→ Passage given
━━━━━━
I hardly need to re-hash some of the outrageous criticism of Romance, yet social media spews the same half-masticated ideas: romance isn’t “real literature,” romance readers just read trash, and romance books “don’t feel like real books.”
It’s all nonsense born of an overdeveloped sense of elitism and an undeveloped practice of checking definitions. In particular, checking the literary definition of a word being used in the literary world is sorely lacking as most influencers use the marketing terms.
This merely creates more confusion and the last thing any writer serious about their craft needs is more confusion.
One of the books I kept from college and still refer to—more frequently now that I am in the business of writing—is A Handbook to Literature by William Harmon and Hugh Holman. This is what amounts to a highly specialized dictionary specifically for literary terms. The difference between this and a regular dictionary is that the definitions have more meat to them and also include information about the history behind the term.
━━━━━━
→ Work to complete
(a) According to the passage on romance criticism, who wrote A Handbook to Literature?
(b) Please transcribe the stretch of the passage on romance criticism from "It’s all nonsense" through "behind the term.".

→ Recorded data
━━━━━━
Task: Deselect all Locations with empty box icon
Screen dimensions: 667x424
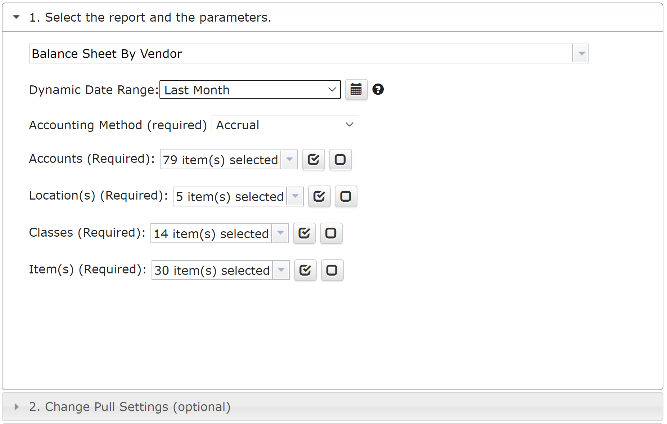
━━━━━━
→ Problem solutions
(a) William Harmon and Hugh Holman

(b)
It’s all nonsense born of an overdeveloped sense of elitism and an undeveloped practice of checking definitions. In particular, checking the literary definition of a word being used in the literary world is sorely lacking as most influencers use the marketing terms.
This merely creates more confusion and the last thing any writer serious about their craft needs is more confusion.
One of the books I kept from college and still refer to—more frequently now that I am in the business of writing—is A Handbook to Literature by William Harmon and Hugh Holman. This is what amounts to a highly specialized dictionary specifically for literary terms. The difference between this and a regular dictionary is that the definitions have more meat to them and also include information about the history behind the term.